Right idea but maybe not the right guy, as of now.

Dale Rogers 2 years, 7 months ago

Free throws. Dok did much better on free throws awhile back in a game when he just bounced the ball a time or two and then shot, all without stopping his motion and without taking time to think about it. Also, if that doesn't help maybe he should start shooting underhanded free throws like Wilt and Rick Barry did.

W Keith Swinehart II 2 years, 7 months ago

Doke much better than I remembered. He has good court awareness and great footwork. He will be an everpresent force whenever he's on the floor. Afraid he'll be gone end of March.

Dirk Medema 2 years, 7 months ago

Dok will be gone in April but hopefully still the first week.

Marius Rowlanski 2 years, 7 months ago

I think it is still in the realm of possibilities that Dok will stay another year. Does he want to be a first round pick or a lottery pick?

Joe Joseph 2 years, 7 months ago

I don't see Dok as a skilled enough big man to warrant much NBA hype this season. It won't shock me if he leaves, but I'm of the opinion he returns because there won't be enough interest early in the draft.

Robert Brock 2 years, 7 months ago

Azubuike is a four-year player. He has size but lacks basic skills. He needs a lot of time and practice.

Marius Rowlanski 2 years, 7 months ago

I would say that Azubuike has the basic skills but not anything near where he will need to be to play in the NBA. Personally, I wouldn't mind seeing Dok sticking around another year or so.
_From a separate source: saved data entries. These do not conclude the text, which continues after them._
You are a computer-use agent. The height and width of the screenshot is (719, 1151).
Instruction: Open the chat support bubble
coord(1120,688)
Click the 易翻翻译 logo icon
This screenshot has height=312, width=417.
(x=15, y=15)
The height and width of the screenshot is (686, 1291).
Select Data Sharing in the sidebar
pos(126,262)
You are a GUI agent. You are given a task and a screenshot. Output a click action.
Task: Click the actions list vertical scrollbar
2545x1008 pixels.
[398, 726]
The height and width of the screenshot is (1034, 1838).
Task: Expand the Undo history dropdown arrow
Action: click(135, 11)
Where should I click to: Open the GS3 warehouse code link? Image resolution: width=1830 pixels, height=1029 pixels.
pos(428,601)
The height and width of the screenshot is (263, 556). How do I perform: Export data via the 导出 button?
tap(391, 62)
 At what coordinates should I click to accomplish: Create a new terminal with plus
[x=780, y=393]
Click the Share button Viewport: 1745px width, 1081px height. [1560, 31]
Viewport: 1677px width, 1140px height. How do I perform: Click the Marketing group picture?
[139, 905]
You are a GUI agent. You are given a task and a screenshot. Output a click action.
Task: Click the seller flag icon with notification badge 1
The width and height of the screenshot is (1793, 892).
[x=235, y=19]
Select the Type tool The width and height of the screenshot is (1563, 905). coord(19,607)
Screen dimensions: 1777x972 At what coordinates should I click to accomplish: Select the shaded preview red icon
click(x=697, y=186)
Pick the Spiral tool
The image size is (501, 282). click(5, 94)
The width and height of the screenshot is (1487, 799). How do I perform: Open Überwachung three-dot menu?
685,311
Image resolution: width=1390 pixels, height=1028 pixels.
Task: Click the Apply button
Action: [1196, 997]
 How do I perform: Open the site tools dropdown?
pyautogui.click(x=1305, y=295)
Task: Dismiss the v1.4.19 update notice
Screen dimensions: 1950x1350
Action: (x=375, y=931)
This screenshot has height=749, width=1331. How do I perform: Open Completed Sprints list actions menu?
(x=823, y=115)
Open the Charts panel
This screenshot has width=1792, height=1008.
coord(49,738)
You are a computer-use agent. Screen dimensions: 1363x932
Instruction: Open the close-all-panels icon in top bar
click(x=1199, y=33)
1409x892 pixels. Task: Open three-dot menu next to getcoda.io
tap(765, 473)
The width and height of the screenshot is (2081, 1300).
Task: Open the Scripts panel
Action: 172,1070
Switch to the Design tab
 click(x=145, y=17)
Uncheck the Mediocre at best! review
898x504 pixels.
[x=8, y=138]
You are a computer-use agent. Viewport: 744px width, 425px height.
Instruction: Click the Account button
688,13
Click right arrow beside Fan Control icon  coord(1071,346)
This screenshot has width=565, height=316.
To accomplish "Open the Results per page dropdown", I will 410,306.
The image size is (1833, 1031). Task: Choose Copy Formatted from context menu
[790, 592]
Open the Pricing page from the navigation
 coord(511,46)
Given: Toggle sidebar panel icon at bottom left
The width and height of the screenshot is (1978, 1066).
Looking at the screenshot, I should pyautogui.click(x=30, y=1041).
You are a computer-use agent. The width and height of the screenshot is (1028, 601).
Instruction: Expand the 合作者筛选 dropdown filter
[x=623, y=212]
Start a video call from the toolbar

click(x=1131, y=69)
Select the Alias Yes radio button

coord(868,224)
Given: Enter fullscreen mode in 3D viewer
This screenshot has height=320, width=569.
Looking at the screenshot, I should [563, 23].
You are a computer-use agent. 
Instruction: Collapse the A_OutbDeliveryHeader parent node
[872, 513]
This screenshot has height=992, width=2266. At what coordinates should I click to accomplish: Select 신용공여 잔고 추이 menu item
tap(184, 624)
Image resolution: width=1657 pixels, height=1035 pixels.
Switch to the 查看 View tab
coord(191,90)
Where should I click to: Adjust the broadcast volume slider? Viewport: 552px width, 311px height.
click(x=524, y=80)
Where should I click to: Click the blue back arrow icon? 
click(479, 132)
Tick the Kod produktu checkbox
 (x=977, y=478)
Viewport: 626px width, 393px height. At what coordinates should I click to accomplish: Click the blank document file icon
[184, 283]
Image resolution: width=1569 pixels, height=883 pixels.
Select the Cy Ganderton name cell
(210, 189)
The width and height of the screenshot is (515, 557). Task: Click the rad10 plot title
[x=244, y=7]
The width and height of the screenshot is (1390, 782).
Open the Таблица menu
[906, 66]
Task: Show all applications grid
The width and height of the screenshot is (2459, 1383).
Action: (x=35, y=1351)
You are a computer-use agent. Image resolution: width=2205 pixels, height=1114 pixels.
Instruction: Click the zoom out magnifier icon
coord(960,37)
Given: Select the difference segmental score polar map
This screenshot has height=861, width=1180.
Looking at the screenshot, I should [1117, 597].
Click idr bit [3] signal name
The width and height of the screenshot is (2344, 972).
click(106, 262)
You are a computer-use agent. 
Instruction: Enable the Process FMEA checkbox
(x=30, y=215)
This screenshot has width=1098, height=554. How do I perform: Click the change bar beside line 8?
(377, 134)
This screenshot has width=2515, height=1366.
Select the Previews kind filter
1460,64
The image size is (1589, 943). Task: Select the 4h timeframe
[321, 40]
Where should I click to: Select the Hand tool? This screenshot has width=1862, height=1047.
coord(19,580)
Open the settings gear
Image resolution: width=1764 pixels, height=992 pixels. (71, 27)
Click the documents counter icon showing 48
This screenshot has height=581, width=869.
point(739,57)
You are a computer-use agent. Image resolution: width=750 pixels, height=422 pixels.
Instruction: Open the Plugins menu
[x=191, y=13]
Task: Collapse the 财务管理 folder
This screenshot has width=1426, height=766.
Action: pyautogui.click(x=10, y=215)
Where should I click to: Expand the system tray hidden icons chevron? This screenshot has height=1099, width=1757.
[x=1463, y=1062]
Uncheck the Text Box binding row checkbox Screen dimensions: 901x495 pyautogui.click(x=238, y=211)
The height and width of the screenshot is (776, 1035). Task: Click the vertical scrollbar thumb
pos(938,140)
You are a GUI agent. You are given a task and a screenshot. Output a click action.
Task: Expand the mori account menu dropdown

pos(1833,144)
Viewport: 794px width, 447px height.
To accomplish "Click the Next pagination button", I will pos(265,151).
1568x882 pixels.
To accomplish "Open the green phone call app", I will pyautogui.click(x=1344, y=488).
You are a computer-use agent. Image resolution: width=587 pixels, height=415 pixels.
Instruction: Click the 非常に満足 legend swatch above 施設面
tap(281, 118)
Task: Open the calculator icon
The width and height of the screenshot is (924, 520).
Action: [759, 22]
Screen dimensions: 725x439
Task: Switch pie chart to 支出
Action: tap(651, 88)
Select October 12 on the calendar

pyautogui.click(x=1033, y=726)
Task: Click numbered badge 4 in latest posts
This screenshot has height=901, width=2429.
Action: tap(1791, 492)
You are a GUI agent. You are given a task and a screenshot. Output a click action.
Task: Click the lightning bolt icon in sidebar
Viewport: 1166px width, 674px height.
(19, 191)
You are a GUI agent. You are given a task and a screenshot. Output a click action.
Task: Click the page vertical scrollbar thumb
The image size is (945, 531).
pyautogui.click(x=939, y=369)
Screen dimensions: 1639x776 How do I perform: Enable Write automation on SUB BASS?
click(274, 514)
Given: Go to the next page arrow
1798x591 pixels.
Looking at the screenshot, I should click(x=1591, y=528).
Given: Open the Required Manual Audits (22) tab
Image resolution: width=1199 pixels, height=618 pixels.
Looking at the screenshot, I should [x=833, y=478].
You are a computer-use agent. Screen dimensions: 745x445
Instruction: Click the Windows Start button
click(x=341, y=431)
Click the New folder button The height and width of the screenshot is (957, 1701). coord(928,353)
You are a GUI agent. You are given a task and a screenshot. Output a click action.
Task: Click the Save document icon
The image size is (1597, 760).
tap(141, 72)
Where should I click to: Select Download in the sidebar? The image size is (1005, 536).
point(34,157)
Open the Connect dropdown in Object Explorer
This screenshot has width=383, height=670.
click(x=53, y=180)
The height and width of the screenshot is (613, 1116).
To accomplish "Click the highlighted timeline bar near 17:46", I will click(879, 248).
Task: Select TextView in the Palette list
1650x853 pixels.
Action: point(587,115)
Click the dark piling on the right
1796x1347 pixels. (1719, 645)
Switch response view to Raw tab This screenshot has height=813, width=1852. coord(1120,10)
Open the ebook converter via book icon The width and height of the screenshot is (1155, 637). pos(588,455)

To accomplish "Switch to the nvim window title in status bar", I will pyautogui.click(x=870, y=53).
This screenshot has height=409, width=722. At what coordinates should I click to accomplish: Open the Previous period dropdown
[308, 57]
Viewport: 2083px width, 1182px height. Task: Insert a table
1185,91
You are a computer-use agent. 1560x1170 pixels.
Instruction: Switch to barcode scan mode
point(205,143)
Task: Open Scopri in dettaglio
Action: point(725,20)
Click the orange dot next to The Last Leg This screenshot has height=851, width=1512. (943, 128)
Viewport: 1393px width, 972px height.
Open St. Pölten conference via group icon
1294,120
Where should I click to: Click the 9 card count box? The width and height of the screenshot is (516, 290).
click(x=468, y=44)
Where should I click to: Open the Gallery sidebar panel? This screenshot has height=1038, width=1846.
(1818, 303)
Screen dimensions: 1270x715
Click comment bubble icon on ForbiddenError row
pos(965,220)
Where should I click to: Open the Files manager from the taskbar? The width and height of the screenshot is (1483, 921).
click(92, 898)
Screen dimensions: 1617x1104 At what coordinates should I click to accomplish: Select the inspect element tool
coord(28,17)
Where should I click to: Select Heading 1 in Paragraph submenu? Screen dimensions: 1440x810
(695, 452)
Lawrence McGlinn 2 years, 7 months ago

I would say that the poor shooting of the perimeter players contributed to not getting Azubuike the ball. Kentucky packed it in defensively without paying a price because we were not hitting outside shots. Reminds me of the Villanova game in the Elite Eight a couple of years ago. Ellis only got 5 shots in that game as Selden and Mason went 1-12 on 3's. If a guy on the block is a big part of your offense, you'd better find a way to get him the ball no matter what. That's on the coaches. That said, I was impressed by the grit of the team, especially Newman's two free throws at the end.